In the orthodontic mechanics of tooth movement, active and anchor units are two distinct entities. An anchor unit consists of multiple teeth, creating the effect of a large, multi-rooted tooth that resists displacement. FRC provides an ideal means to achieve anchorage control. From an esthetic point of view, the translucent FRC can be utilized as an alternative to other clear orthodontic appliances with better integrating anchor teeth.
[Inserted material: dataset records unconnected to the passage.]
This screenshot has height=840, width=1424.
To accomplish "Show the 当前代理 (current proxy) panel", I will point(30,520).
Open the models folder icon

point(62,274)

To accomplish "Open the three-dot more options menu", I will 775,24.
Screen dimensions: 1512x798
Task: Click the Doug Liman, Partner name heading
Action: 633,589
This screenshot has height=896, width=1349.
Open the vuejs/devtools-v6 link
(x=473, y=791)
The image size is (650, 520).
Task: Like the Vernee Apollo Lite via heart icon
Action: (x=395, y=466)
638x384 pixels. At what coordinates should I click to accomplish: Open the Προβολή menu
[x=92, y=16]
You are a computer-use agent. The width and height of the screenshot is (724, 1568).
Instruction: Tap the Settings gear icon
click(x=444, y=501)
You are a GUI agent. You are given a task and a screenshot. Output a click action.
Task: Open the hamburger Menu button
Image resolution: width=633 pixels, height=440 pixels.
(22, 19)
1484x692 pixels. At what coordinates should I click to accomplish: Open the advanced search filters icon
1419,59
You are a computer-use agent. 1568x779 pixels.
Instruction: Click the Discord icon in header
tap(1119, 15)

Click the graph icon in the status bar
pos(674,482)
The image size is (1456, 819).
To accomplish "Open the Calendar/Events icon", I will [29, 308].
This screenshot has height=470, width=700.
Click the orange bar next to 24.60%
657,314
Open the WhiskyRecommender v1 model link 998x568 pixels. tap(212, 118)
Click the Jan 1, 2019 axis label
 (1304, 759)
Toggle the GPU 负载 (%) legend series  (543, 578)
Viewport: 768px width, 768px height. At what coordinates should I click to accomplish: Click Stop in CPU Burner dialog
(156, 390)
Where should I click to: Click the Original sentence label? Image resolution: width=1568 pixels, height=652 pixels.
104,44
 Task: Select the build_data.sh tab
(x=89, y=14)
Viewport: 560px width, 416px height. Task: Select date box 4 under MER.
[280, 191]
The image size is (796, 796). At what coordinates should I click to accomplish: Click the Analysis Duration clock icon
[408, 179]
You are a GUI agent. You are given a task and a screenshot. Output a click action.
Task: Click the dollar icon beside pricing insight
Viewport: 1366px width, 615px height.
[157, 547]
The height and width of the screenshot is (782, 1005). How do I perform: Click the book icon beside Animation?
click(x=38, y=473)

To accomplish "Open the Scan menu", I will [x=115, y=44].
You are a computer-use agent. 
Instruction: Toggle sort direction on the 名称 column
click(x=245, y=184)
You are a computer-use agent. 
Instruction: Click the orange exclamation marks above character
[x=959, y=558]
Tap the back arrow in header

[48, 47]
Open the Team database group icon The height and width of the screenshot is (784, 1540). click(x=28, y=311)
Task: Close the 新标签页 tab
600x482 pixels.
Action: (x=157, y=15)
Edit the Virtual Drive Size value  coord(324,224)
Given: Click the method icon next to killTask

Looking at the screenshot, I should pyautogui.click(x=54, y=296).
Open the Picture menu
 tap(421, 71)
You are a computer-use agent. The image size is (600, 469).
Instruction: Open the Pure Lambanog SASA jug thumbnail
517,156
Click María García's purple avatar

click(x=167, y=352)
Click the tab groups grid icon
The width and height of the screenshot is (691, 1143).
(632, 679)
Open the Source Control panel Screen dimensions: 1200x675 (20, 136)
The integration of dental resins with FRCs that can be embedded in composites has gained popularity. Ribbon FRC was used instead of metallic brackets, band, and wires on posterior teeth. The ribbon is a biocompatible and esthetic material made from a high-strength polyethylene fiber (5). The ease of adaptation to dental contours and manipulation during the bonding process are among the advantages of this material. Moreover, procedures can often be completed in a single appointment since it is a relatively easy and fast technique (no need for laboratory work). It also has acceptable strength due to the good integration of fibers
With composite resin; in addition, it meets the patients’ esthetic expectations.
It has been argued that reinforced fibers have the disadvantage of a rigid splint which limits physiologic tooth movement (9). This may be a matter of concern in periodontal splints or orthodontic fixed retainers in which the FRC should be in place for an indefinite time. Nevertheless, treatment duration is relatively short and the limitation of physiologic tooth movement is not a serious concern in orthodontic treatment.
FRCs can connect posterior teeth into the integrated anchorage unit in patients with good buccal occlusions. Therefore, they can be used as an effective esthetic alternative to troublesome bracket and band placement for patients who need orthodontic correction of teeth only in the anterior segment.
Conflict of interests
The authors declare that they have no conflict of interest regarding the publication of the current article.